• DIRECTION 1:
Duplicate the entries word for word, from their first line through the line that contains "[x=686, y=100]".

Predictor correlations and statistical power

Setting a correlation tells MCPower to generate two predictors that move together rather than independently, the way real predictors usually do (income and education, age and experience). This cuts both ways for power: shared variance gives each predictor less unique variance, so a main effect needs a larger sample to reach the same power — but it makes their product more variable, so an interaction often needs a smaller one. Only the strength \(|r|\) matters, not the sign.

Why correlation cuts both ways

The effect of correlated predictors on power depends on what you are testing:

Main effects — correlation reduces power. Shared variance means less unique variance per predictor, so standard errors grow.
Interaction effects — correlation increases power. Correlated predictors produce a more variable product term, and a more variable interaction is easier to detect.

• DIRECTION 2:
List every real-world predictor that the passage on predictor correlations gives as an example.

• DATA TO PROCESS:
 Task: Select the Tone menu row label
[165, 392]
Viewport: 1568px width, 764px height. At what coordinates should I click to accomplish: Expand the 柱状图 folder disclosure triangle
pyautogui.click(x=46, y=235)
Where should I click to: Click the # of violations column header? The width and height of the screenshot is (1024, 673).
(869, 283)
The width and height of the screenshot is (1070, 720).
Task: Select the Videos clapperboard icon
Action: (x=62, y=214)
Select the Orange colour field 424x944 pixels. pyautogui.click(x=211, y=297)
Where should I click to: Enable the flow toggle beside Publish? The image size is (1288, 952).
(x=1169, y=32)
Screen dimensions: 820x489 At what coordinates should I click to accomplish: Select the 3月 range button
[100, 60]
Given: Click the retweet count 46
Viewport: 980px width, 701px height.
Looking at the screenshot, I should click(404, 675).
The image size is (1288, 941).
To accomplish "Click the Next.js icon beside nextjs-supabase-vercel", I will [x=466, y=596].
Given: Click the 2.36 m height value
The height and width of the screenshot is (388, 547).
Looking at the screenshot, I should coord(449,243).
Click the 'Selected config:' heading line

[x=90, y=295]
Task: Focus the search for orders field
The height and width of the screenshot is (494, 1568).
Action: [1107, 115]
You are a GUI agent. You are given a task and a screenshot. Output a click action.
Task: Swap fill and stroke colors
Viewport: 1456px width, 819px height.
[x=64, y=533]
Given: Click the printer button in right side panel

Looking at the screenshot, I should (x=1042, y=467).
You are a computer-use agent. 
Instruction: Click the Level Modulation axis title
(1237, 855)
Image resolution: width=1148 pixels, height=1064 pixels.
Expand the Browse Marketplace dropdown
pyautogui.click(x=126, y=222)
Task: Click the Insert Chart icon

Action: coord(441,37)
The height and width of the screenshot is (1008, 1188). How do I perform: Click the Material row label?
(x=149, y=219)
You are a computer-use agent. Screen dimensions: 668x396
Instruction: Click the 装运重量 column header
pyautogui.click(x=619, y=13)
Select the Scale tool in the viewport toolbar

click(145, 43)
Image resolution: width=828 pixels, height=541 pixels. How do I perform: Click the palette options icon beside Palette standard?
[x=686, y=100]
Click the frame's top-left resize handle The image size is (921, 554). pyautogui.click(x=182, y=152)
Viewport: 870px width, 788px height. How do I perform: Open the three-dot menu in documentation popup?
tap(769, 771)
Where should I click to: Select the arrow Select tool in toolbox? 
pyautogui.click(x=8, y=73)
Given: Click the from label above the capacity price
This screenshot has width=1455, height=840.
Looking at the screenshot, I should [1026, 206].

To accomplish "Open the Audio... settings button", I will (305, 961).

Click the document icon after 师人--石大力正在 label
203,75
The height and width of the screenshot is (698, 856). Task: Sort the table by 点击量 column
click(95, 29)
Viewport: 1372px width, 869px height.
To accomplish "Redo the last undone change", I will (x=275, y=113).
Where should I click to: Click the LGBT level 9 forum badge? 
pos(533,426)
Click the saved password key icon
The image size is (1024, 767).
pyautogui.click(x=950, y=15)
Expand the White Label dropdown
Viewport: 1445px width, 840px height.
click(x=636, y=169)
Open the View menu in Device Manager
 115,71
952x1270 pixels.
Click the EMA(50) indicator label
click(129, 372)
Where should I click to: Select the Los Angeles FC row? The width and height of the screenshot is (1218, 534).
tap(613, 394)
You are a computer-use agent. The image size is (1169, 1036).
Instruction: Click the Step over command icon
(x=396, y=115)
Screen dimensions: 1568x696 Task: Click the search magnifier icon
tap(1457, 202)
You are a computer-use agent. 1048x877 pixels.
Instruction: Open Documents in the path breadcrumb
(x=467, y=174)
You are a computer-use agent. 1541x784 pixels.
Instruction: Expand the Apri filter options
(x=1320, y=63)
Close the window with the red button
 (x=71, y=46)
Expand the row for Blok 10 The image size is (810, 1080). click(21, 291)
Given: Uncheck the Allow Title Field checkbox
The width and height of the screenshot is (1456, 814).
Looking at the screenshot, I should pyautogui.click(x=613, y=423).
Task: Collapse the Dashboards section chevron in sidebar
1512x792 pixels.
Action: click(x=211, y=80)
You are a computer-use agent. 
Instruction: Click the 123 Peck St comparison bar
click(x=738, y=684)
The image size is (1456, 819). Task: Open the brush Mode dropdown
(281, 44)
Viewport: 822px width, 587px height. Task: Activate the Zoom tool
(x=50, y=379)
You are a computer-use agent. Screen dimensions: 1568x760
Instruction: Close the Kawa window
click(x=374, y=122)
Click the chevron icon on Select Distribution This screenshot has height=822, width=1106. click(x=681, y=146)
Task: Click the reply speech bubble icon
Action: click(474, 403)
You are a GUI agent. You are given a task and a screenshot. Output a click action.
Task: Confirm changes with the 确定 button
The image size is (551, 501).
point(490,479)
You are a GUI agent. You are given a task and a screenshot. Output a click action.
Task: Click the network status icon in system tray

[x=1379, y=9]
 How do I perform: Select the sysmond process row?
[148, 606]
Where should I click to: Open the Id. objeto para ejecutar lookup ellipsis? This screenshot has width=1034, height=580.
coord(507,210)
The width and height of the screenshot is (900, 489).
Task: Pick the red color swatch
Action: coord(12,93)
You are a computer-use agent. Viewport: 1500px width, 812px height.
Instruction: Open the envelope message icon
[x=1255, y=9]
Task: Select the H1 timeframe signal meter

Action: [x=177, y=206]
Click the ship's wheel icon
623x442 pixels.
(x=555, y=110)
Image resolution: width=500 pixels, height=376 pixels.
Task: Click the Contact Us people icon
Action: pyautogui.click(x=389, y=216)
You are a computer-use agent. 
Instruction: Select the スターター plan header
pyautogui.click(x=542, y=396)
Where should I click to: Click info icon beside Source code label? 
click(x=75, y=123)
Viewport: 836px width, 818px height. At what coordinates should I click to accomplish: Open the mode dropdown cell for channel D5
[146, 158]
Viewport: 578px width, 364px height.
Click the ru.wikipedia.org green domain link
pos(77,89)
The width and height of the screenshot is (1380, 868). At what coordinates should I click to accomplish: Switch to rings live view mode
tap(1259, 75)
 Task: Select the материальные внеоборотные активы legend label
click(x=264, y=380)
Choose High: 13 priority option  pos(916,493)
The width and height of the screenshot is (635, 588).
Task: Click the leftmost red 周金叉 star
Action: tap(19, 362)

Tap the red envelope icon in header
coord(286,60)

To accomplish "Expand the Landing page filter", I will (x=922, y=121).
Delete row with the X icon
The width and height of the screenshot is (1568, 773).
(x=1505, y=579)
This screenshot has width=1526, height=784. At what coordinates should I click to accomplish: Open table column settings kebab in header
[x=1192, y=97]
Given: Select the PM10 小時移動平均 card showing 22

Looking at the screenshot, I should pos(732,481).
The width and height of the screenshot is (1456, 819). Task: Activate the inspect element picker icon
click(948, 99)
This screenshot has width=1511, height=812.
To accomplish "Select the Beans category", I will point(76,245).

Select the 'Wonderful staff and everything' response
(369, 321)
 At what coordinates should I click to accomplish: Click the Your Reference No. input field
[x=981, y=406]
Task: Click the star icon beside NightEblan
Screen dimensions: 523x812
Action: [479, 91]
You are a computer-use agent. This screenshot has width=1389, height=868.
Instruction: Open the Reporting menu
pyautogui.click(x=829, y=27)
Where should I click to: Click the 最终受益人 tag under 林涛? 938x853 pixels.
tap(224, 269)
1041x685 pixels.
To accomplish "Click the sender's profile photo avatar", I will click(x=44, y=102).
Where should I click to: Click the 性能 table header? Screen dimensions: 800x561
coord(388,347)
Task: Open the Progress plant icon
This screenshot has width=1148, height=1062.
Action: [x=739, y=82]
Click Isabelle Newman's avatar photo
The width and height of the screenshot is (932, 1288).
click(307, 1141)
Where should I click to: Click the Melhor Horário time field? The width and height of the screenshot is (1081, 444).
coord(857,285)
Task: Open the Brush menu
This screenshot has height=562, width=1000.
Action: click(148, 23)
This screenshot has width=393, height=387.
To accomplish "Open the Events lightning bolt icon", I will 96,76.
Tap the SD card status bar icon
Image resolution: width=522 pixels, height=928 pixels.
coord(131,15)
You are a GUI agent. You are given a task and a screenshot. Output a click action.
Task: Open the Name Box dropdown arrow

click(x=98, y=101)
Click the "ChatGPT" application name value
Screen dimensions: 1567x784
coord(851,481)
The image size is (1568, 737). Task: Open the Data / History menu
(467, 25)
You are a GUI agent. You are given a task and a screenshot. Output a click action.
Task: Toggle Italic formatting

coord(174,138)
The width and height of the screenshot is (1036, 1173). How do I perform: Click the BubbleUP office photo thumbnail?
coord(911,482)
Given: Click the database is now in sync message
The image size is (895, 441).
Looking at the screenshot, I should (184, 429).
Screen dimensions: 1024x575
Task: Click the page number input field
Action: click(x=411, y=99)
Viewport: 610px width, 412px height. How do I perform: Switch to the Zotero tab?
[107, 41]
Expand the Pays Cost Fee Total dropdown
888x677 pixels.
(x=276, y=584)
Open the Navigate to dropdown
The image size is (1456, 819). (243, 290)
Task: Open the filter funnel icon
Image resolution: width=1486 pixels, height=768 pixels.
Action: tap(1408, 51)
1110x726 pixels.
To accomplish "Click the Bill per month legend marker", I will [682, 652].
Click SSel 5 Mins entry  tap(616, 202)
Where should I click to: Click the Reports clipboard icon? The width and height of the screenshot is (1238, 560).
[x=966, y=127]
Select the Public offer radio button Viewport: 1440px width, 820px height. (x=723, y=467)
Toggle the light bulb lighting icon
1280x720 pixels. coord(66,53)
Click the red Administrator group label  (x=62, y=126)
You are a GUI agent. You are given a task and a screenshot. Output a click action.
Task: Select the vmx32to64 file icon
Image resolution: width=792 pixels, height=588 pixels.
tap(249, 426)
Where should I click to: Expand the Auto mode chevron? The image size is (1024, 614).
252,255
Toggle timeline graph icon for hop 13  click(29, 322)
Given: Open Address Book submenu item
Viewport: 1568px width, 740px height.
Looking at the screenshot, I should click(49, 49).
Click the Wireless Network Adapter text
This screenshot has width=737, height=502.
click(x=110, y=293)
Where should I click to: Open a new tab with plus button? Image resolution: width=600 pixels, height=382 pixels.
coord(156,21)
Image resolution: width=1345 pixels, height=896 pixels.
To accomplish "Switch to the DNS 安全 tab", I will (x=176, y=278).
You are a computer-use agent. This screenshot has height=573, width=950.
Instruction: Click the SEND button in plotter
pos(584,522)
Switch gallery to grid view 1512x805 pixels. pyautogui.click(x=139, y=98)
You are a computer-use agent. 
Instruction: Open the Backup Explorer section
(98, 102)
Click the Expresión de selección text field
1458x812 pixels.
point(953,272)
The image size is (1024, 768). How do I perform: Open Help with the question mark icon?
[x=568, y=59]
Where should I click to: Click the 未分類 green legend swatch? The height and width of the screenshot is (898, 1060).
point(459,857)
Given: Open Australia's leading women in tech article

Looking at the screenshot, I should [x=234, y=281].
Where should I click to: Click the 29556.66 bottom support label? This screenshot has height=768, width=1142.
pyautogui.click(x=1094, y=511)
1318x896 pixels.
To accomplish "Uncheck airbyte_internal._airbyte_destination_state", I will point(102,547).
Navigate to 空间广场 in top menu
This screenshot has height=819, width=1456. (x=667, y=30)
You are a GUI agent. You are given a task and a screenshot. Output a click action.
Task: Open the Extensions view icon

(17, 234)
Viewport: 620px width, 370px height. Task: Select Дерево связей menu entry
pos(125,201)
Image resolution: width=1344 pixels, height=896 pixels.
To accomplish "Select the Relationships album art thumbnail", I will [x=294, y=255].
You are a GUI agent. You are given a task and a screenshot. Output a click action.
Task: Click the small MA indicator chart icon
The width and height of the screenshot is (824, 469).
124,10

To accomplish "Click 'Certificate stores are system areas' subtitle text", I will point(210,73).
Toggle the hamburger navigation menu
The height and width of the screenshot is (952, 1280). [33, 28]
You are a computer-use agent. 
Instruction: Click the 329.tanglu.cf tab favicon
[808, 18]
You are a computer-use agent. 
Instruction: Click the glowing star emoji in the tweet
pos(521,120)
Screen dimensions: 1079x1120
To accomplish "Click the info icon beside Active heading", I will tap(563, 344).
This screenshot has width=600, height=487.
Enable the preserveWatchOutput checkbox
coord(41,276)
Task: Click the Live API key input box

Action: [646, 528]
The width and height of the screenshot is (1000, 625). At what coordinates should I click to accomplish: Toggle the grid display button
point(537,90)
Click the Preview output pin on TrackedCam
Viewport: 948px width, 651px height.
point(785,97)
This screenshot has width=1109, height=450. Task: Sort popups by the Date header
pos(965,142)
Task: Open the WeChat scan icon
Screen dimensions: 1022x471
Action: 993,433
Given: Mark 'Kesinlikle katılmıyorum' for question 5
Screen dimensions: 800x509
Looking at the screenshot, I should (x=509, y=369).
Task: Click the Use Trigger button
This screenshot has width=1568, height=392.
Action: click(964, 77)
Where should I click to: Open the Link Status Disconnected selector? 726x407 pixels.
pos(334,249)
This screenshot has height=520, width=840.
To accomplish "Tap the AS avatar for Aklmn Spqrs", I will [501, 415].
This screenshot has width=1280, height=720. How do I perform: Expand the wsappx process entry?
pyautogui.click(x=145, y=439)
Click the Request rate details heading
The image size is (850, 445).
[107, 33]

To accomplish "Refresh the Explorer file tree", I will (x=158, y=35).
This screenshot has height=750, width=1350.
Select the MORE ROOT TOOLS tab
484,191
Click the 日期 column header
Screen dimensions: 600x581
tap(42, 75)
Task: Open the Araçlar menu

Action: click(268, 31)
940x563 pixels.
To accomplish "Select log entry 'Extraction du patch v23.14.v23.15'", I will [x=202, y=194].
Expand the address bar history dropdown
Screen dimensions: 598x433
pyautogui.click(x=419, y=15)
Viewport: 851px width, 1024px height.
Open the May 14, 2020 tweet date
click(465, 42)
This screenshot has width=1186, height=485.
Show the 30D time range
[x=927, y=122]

• WRITTEN REPLY 1:
 Task: Select the Tone menu row label
[165, 392]
Viewport: 1568px width, 764px height. At what coordinates should I click to accomplish: Expand the 柱状图 folder disclosure triangle
pyautogui.click(x=46, y=235)
Where should I click to: Click the # of violations column header? The width and height of the screenshot is (1024, 673).
(869, 283)
The width and height of the screenshot is (1070, 720).
Task: Select the Videos clapperboard icon
Action: (x=62, y=214)
Select the Orange colour field 424x944 pixels. pyautogui.click(x=211, y=297)
Where should I click to: Enable the flow toggle beside Publish? The image size is (1288, 952).
(x=1169, y=32)
Screen dimensions: 820x489 At what coordinates should I click to accomplish: Select the 3月 range button
[100, 60]
Given: Click the retweet count 46
Viewport: 980px width, 701px height.
Looking at the screenshot, I should click(404, 675).
The image size is (1288, 941).
To accomplish "Click the Next.js icon beside nextjs-supabase-vercel", I will [x=466, y=596].
Given: Click the 2.36 m height value
The height and width of the screenshot is (388, 547).
Looking at the screenshot, I should coord(449,243).
Click the 'Selected config:' heading line

[x=90, y=295]
Task: Focus the search for orders field
The height and width of the screenshot is (494, 1568).
Action: [1107, 115]
You are a GUI agent. You are given a task and a screenshot. Output a click action.
Task: Swap fill and stroke colors
Viewport: 1456px width, 819px height.
[x=64, y=533]
Given: Click the printer button in right side panel

Looking at the screenshot, I should (x=1042, y=467).
You are a computer-use agent. 
Instruction: Click the Level Modulation axis title
(1237, 855)
Image resolution: width=1148 pixels, height=1064 pixels.
Expand the Browse Marketplace dropdown
pyautogui.click(x=126, y=222)
Task: Click the Insert Chart icon

Action: coord(441,37)
The height and width of the screenshot is (1008, 1188). How do I perform: Click the Material row label?
(x=149, y=219)
You are a computer-use agent. Screen dimensions: 668x396
Instruction: Click the 装运重量 column header
pyautogui.click(x=619, y=13)
Select the Scale tool in the viewport toolbar

click(145, 43)
Image resolution: width=828 pixels, height=541 pixels. How do I perform: Click the palette options icon beside Palette standard?
[x=686, y=100]

• WRITTEN REPLY 2:
income, education, age, experience